◆ PROVIDED DATA:
:::
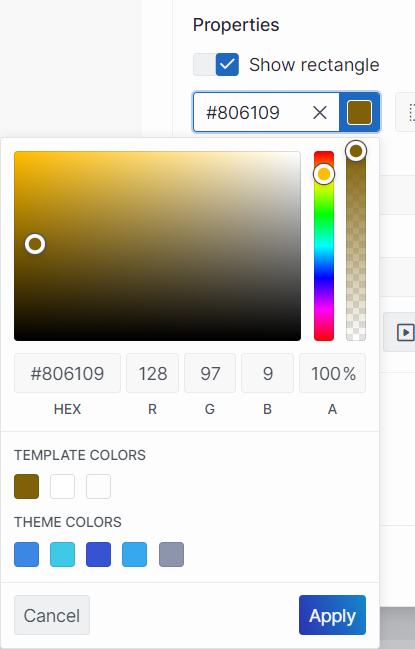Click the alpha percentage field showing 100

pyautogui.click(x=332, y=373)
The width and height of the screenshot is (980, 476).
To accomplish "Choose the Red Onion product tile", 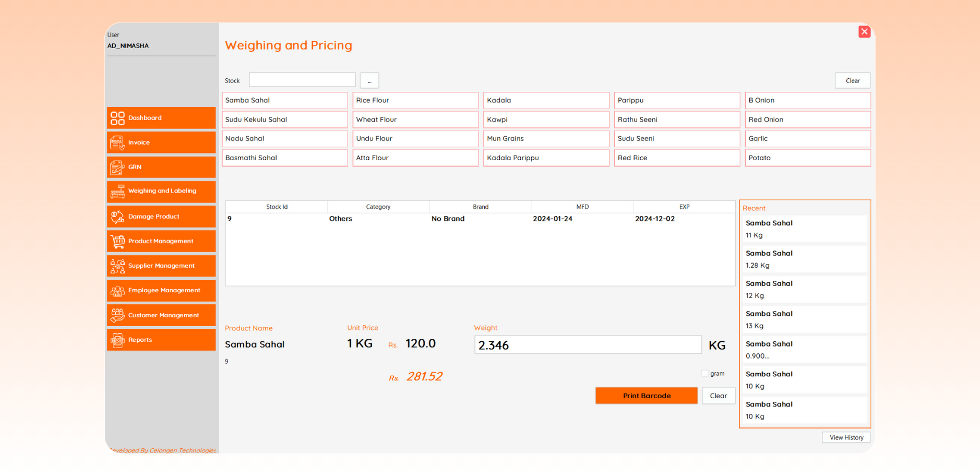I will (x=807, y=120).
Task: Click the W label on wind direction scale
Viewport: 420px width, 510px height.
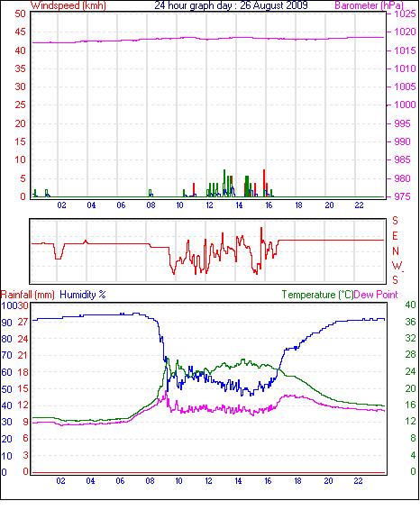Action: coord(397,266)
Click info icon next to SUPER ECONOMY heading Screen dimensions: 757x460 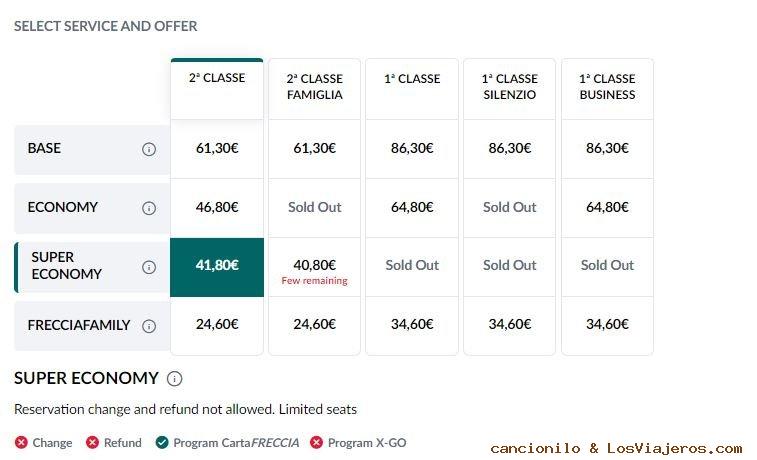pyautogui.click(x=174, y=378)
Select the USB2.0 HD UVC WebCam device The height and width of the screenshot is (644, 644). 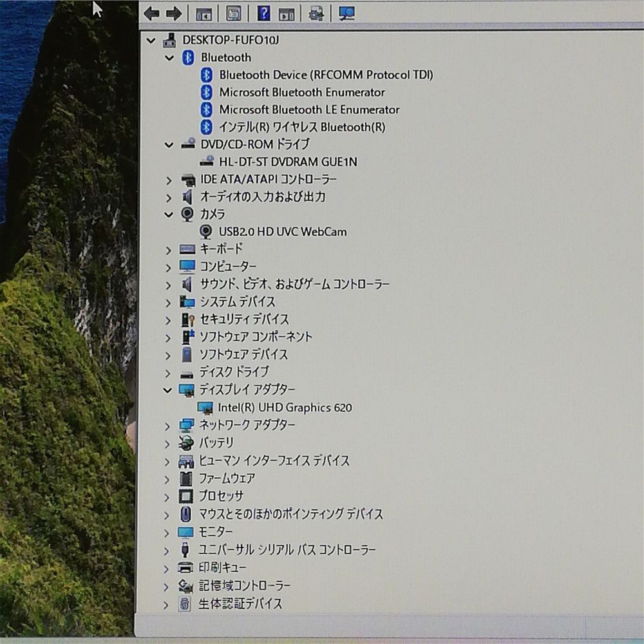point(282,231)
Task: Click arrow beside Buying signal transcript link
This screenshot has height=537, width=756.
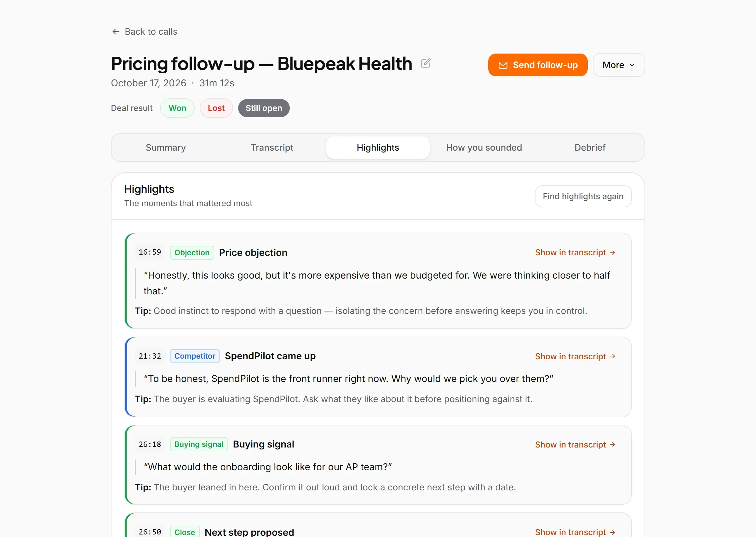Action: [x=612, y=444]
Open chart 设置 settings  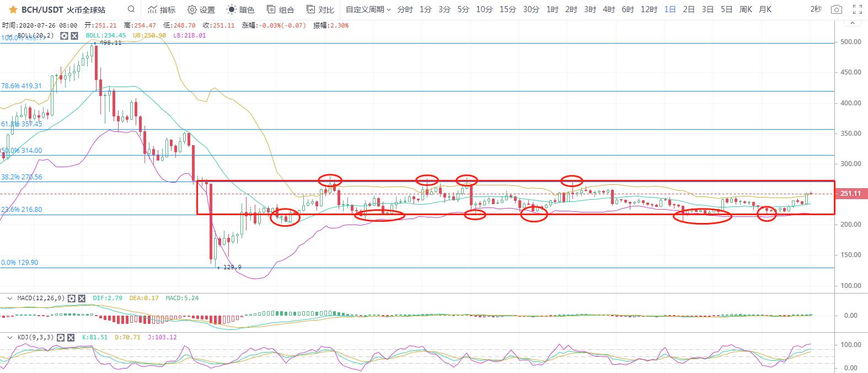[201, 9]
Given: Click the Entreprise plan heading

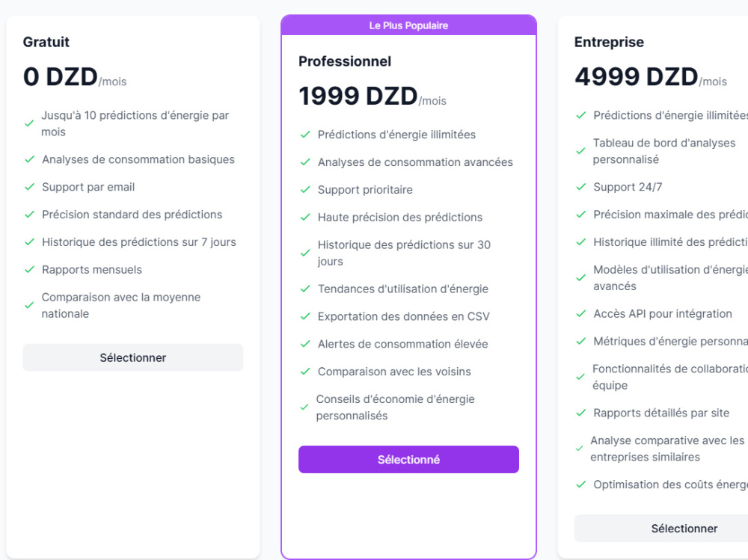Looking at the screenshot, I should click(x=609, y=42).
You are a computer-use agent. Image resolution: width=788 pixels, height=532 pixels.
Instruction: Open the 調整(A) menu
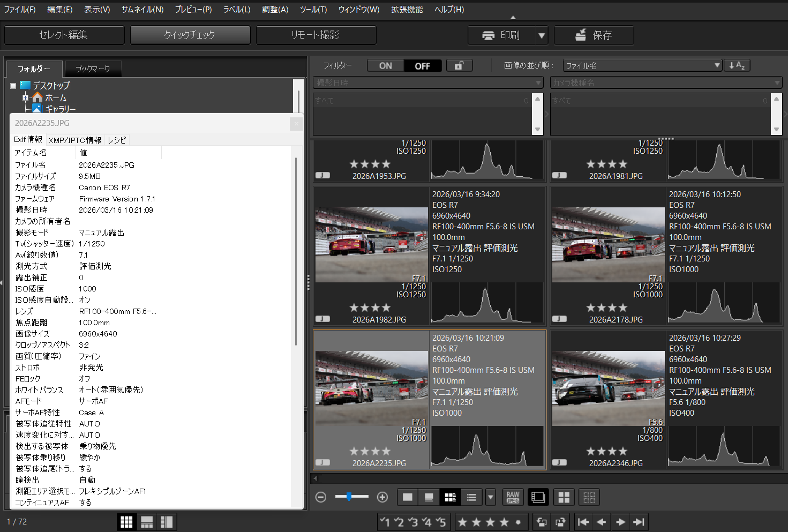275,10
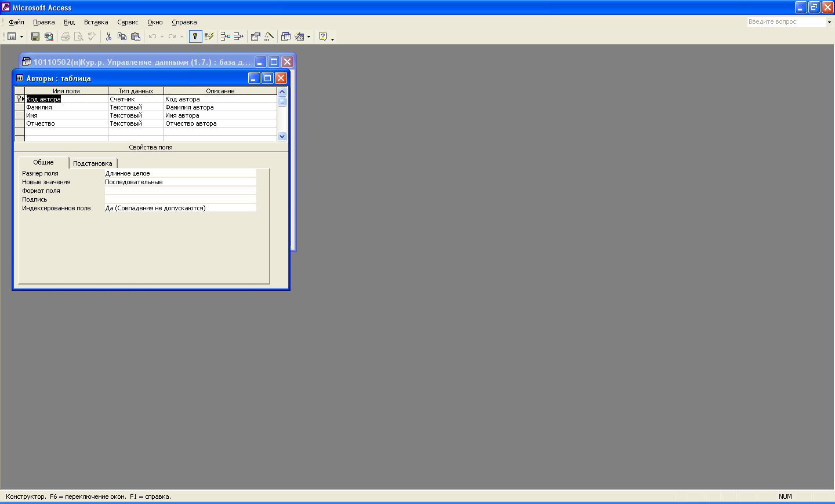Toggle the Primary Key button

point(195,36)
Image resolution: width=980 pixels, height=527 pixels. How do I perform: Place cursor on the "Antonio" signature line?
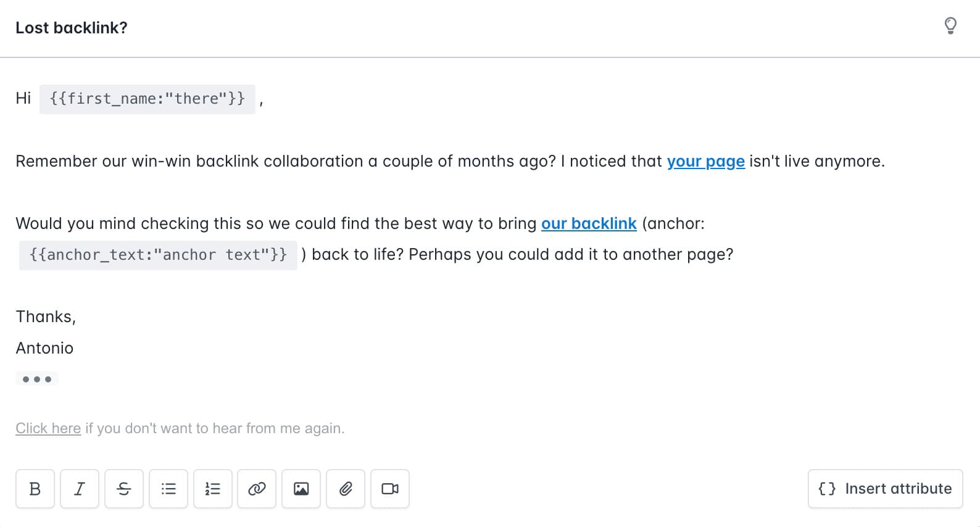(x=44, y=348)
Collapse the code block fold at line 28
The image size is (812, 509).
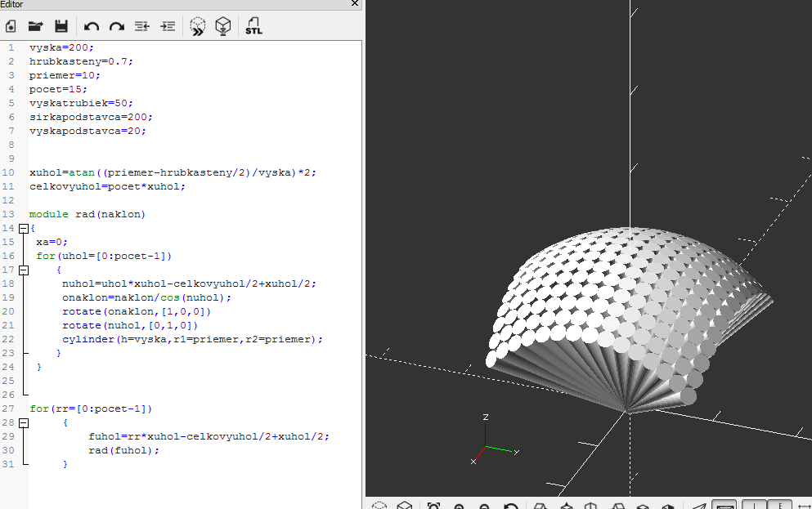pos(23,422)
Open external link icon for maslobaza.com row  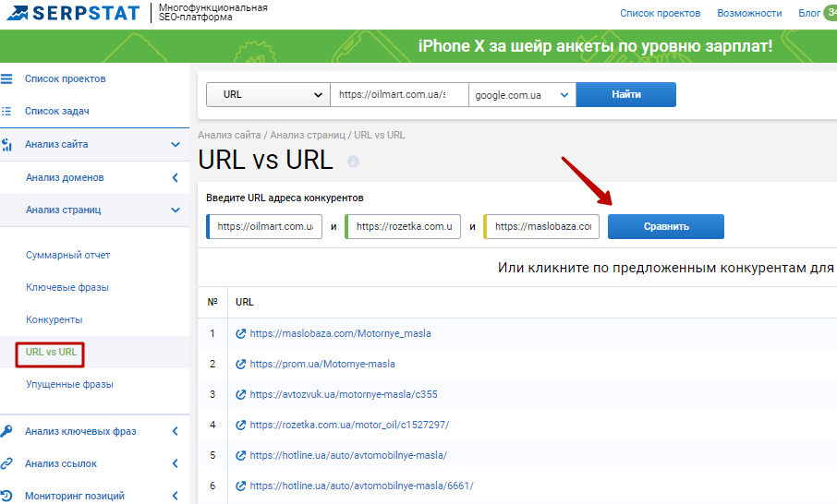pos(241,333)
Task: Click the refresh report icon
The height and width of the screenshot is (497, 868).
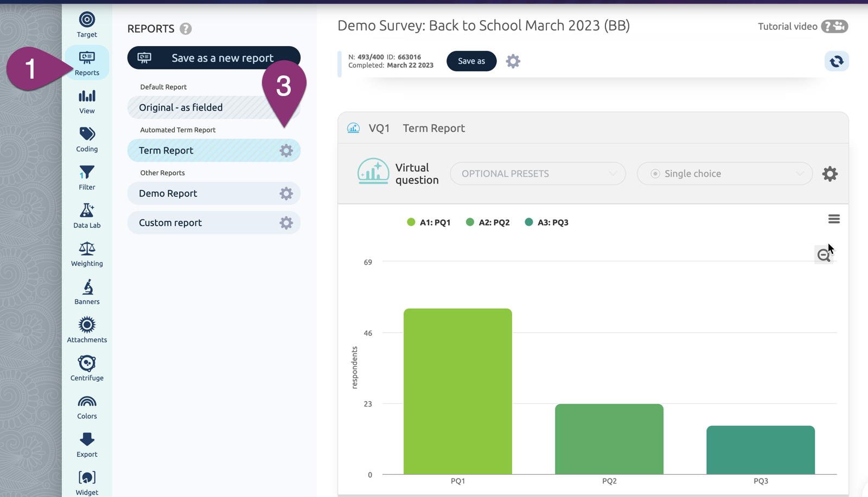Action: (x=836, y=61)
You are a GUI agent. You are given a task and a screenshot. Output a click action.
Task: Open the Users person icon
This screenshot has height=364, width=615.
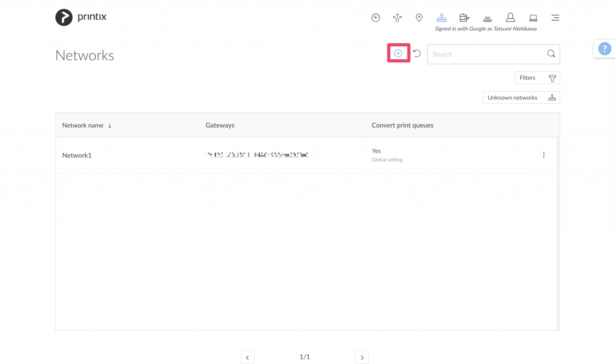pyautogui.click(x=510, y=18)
:::
◆ EXERCISE BRIEF: What number of lines in the listing above hold the string "agent"? Give that number and nothing else.

◆ ANSWER TO THIS EXERCISE: 2